§ **The data**:
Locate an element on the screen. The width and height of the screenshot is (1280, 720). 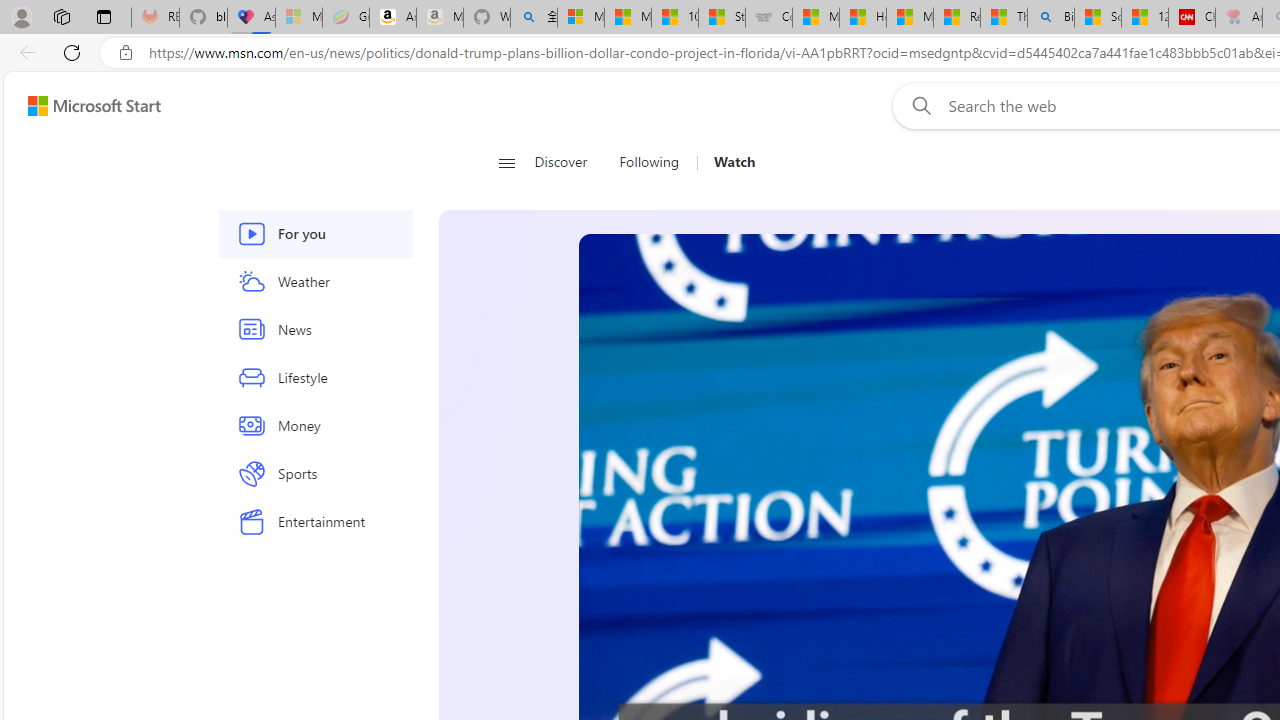
Bing is located at coordinates (1050, 18).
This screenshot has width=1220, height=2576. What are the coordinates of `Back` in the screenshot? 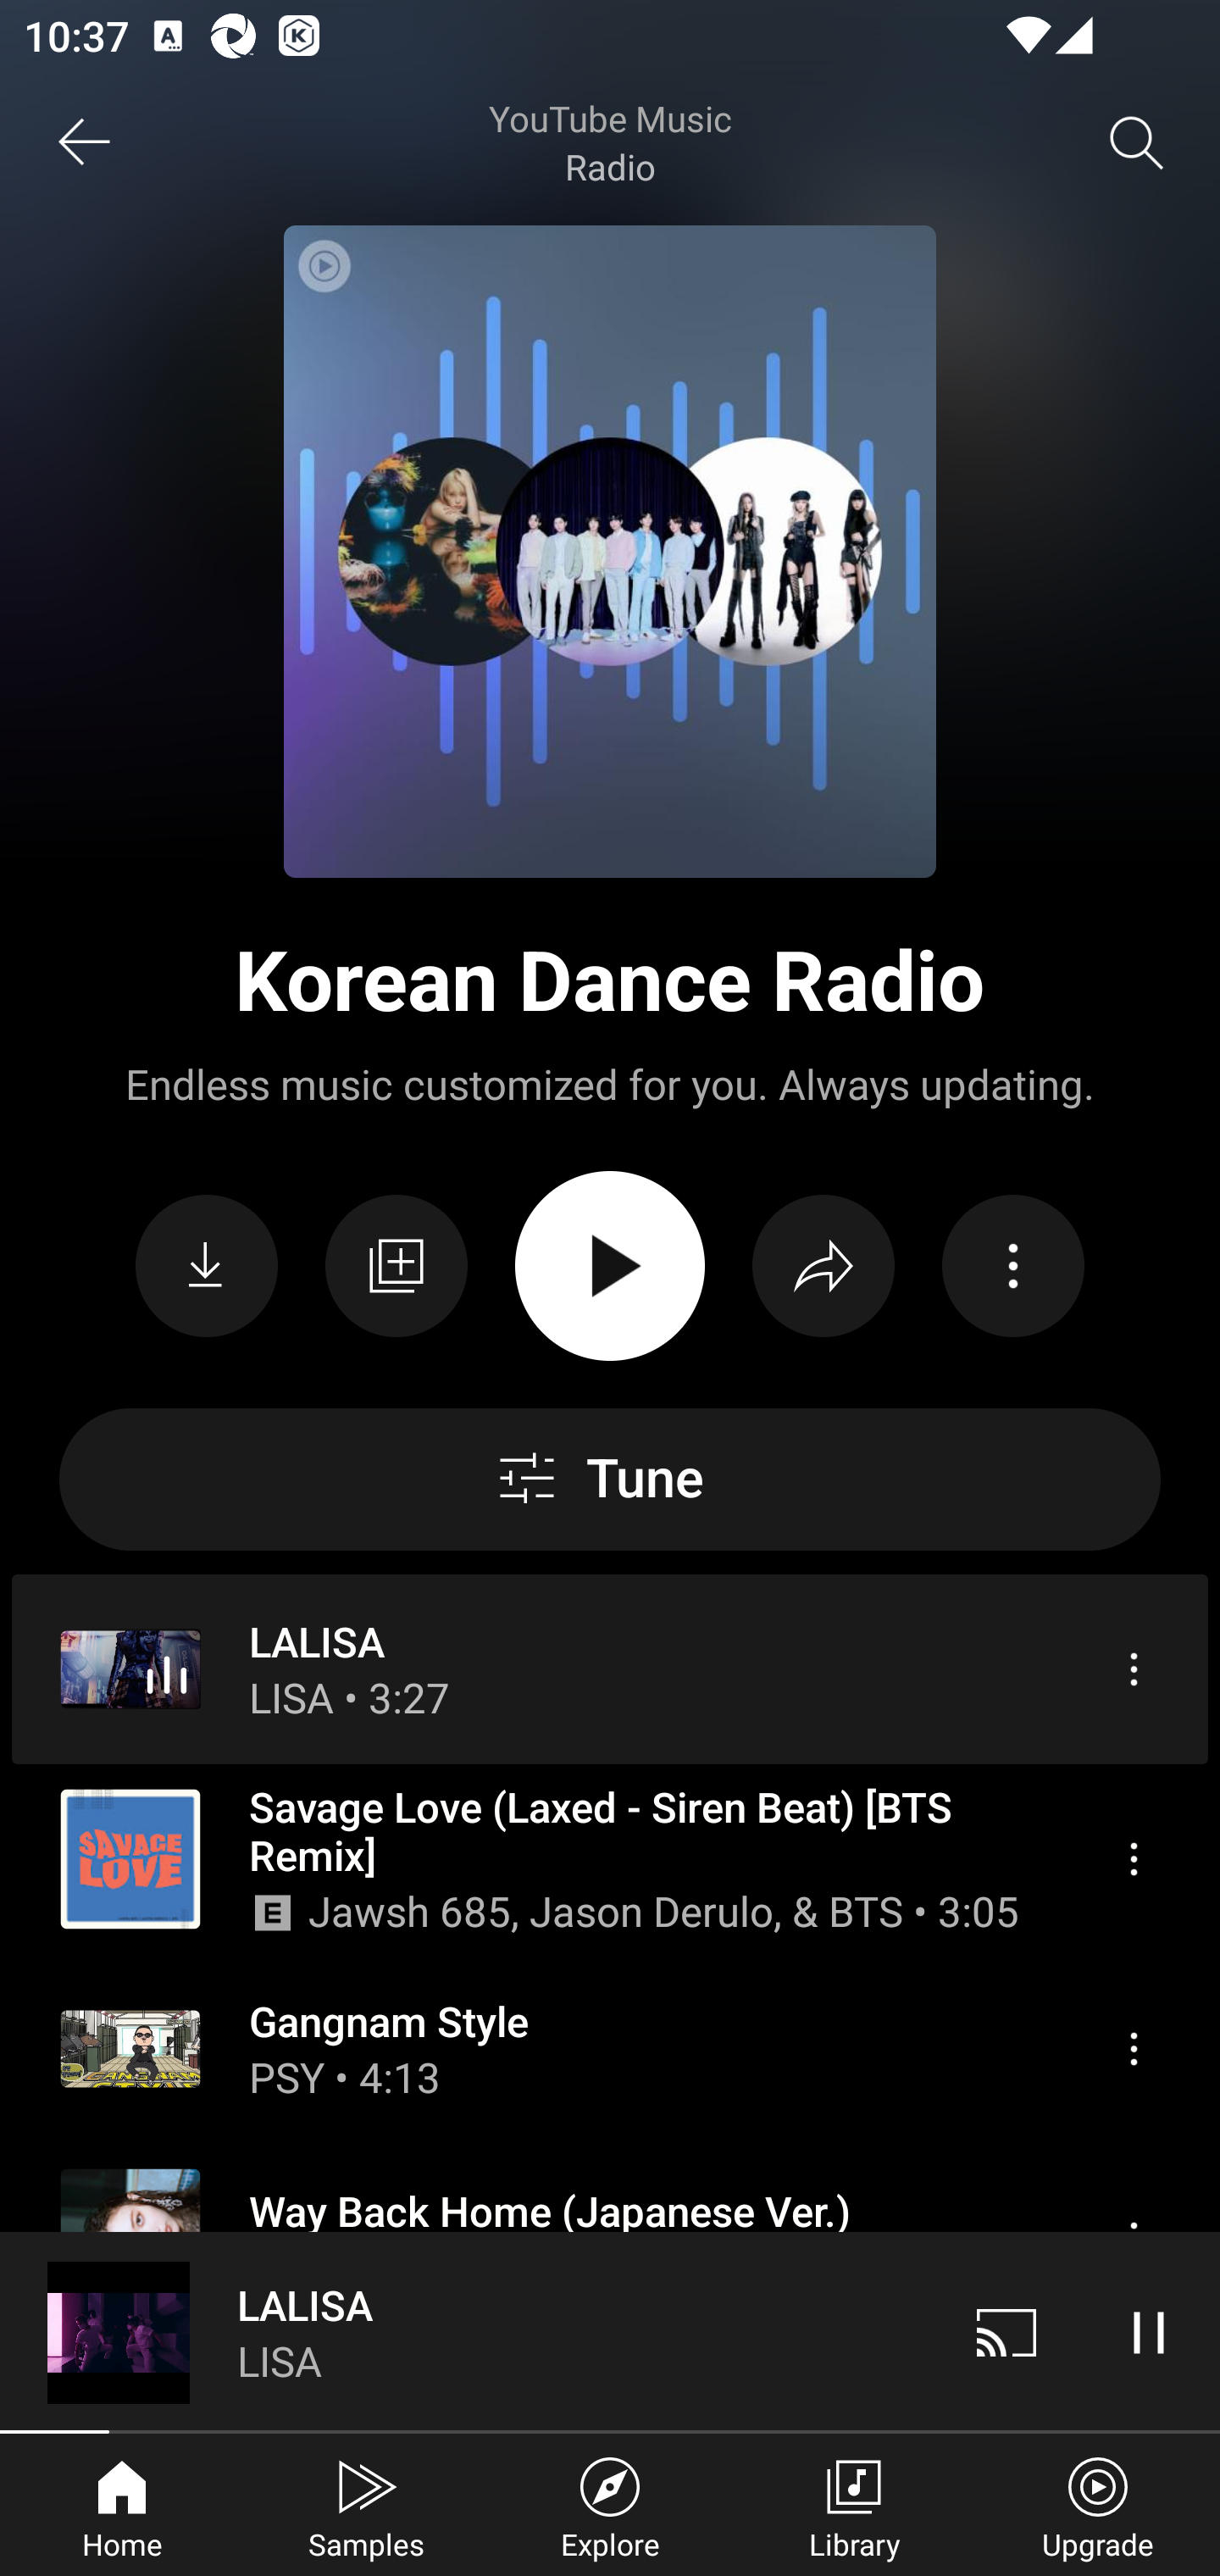 It's located at (83, 142).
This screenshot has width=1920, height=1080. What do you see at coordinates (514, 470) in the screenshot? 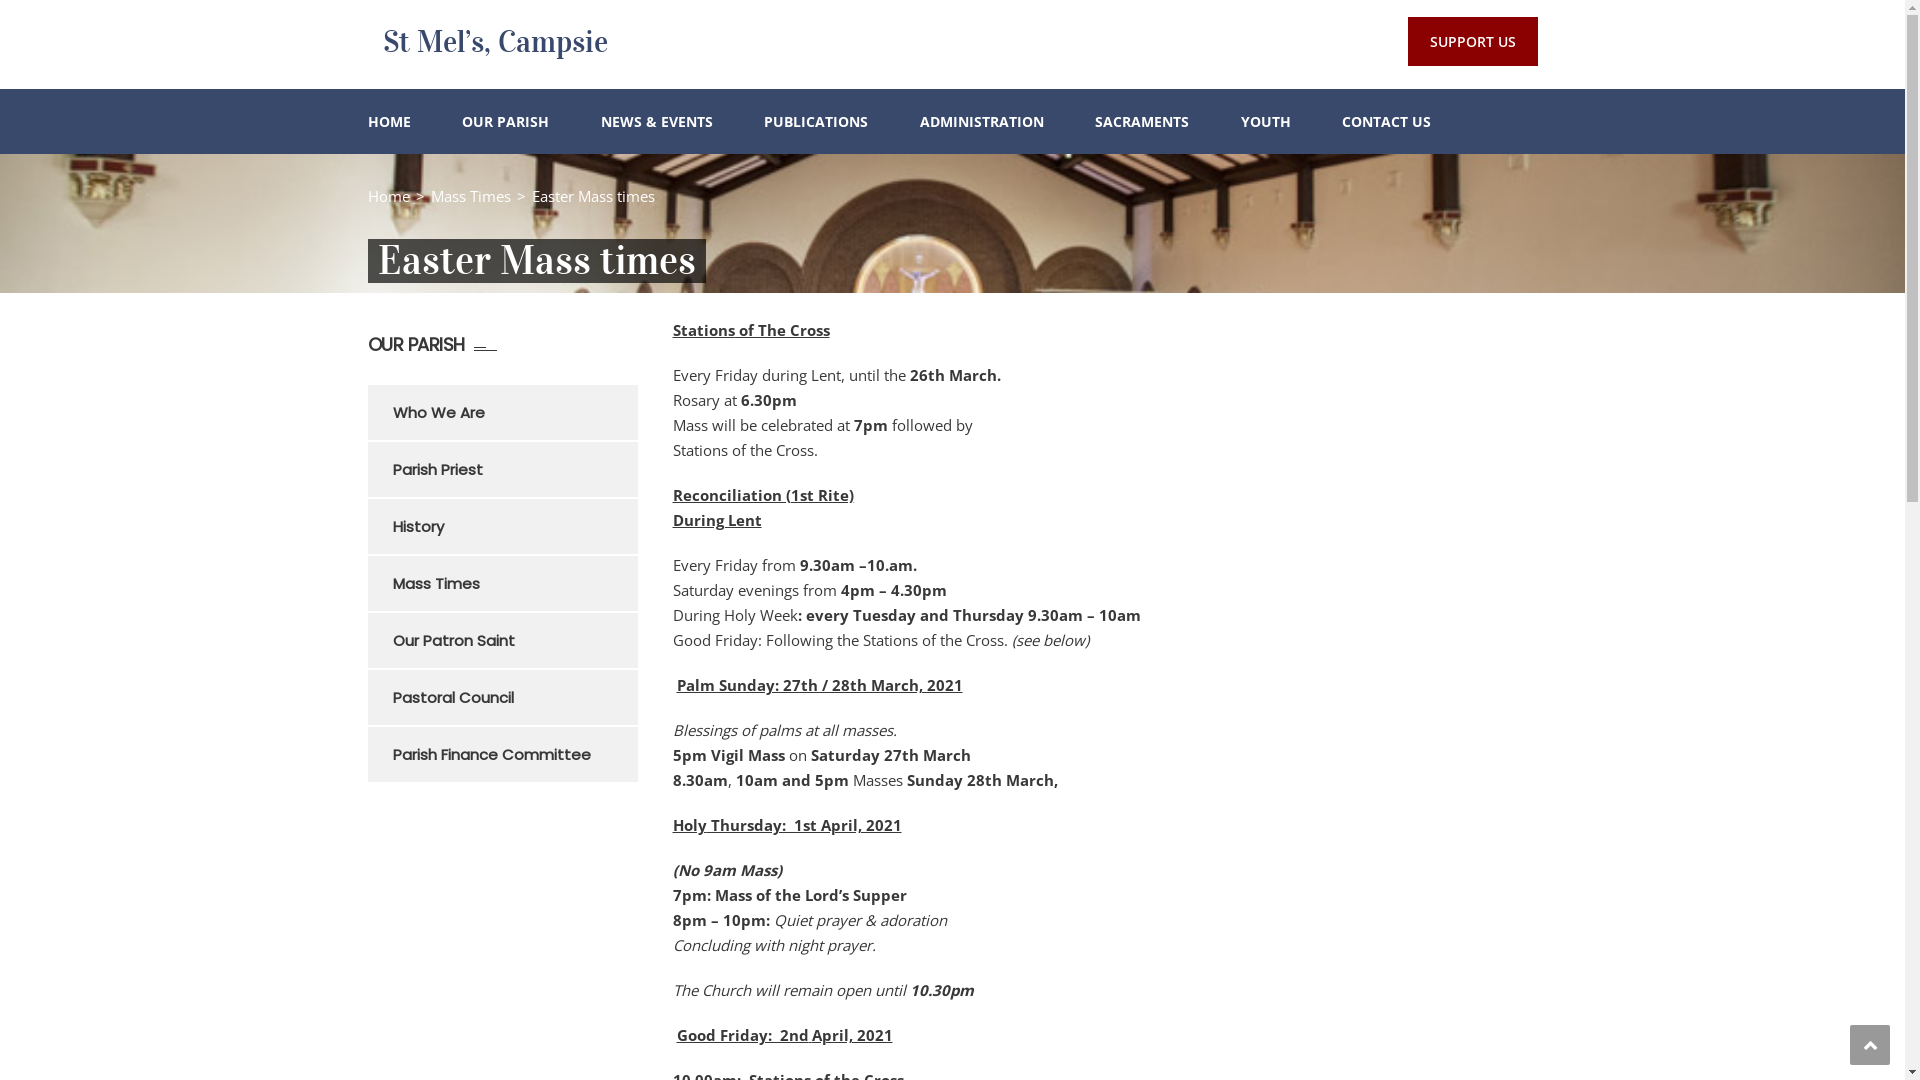
I see `Parish Priest` at bounding box center [514, 470].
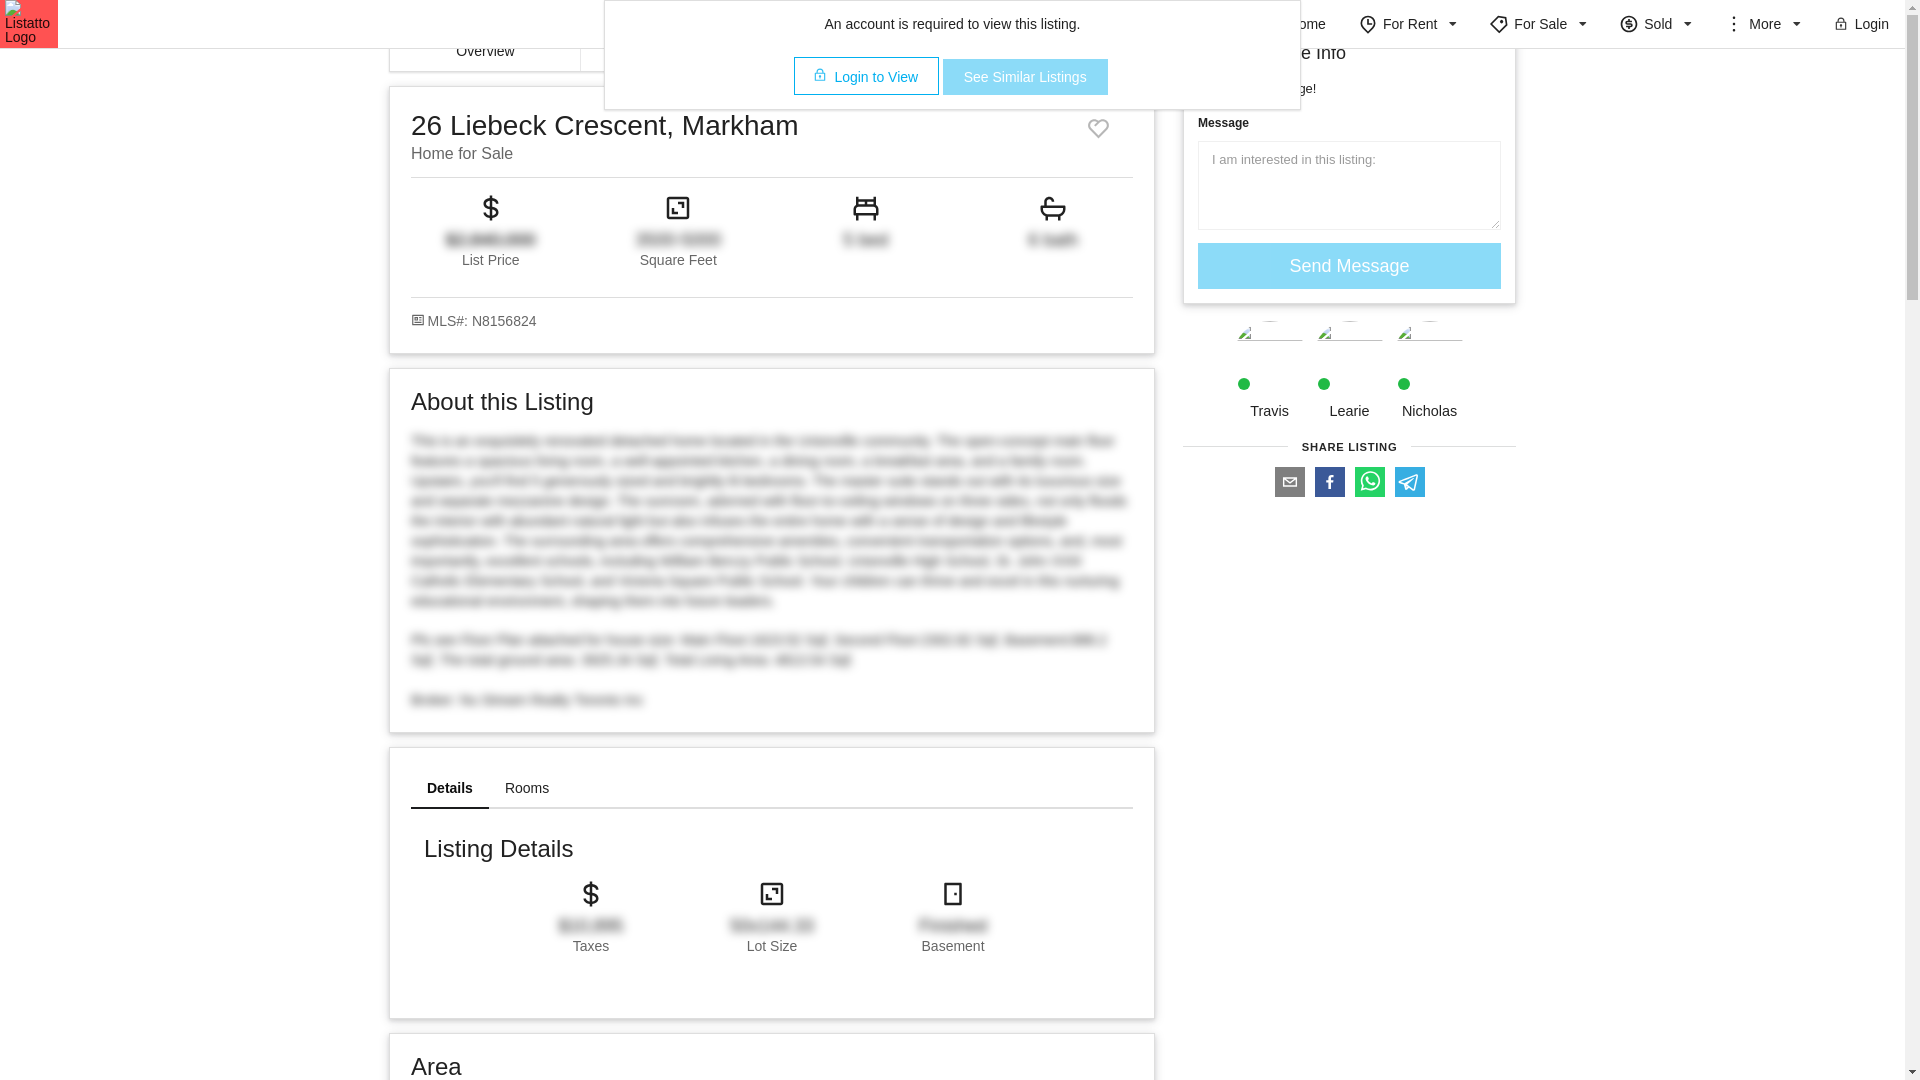 The width and height of the screenshot is (1920, 1080). Describe the element at coordinates (1307, 24) in the screenshot. I see `Home` at that location.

§ **Exercise**: Rewrite everything in the material from the line containing "This screenshot has width=1920, height=1080." down through the end as a Markdown table with the columns Row and Line, omitting blank lines and leaving out the pictures.

§ **The solution**:
| Row | Line |
|---|---|
| 1 | This screenshot has width=1920, height=1080. What do you see at coordinates (514, 470) in the screenshot?  |
| 2 | I see `Parish Priest` at bounding box center [514, 470]. |
| 3 |  The width and height of the screenshot is (1920, 1080). Describe the element at coordinates (1307, 24) in the screenshot. I see `Home` at that location. |